◆ **Task details**
The records sit below. Return every line in them that holds the word "will".
··· Provided records
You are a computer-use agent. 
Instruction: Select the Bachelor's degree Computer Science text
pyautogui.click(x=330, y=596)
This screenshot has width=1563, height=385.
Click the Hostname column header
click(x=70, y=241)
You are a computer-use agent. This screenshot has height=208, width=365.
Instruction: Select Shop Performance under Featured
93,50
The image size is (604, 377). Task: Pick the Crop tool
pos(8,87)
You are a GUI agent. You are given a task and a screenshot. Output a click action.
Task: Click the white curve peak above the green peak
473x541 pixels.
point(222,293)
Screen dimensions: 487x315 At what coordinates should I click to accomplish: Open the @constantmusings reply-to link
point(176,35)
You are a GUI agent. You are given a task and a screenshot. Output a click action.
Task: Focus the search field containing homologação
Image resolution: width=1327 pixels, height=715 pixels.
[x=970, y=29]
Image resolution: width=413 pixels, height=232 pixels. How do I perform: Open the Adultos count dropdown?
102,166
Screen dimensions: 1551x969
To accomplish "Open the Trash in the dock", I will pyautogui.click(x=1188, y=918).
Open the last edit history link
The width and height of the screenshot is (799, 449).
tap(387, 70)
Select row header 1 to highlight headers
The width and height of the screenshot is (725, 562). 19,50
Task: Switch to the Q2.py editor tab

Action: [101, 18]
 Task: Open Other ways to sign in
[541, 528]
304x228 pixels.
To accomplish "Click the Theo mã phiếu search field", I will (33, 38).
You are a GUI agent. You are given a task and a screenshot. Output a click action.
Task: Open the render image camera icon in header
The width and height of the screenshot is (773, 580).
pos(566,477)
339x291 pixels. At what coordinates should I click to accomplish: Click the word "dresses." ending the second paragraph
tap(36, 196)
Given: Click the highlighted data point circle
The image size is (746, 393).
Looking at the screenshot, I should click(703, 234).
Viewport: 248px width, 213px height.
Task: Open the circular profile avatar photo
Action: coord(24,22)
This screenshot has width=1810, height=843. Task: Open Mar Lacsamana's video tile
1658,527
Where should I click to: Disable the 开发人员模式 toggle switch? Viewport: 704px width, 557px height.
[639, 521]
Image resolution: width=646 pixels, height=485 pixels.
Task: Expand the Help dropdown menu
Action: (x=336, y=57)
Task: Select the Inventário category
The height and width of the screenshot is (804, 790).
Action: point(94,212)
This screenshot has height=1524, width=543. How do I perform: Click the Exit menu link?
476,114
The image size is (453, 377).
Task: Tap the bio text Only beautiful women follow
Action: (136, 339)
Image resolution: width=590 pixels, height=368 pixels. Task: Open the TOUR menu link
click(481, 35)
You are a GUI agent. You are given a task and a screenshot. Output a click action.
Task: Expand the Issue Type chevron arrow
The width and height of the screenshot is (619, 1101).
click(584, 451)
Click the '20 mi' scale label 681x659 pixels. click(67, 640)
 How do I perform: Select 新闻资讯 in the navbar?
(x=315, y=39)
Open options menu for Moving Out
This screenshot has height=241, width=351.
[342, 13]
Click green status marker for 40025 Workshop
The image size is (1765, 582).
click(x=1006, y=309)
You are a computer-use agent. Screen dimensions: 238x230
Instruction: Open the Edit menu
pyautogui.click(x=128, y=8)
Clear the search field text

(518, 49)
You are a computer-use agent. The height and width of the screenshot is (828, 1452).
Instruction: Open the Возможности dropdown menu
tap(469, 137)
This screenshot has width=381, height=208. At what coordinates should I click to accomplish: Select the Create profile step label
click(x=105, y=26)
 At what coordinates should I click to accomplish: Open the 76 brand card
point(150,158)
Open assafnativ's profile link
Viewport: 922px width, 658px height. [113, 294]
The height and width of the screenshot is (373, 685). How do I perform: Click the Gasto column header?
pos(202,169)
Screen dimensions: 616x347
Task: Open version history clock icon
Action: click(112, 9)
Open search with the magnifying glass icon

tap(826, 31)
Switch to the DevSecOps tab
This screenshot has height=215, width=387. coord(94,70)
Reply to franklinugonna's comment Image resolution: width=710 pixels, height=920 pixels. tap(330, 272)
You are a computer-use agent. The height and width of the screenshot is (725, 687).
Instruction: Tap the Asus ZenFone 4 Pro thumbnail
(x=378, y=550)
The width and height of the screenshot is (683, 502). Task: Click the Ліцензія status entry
······
◆ **Response to the task**
To accomplish "Open the Trash in the dock", I will pyautogui.click(x=1188, y=918).
To accomplish "Click the Theo mã phiếu search field", I will (33, 38).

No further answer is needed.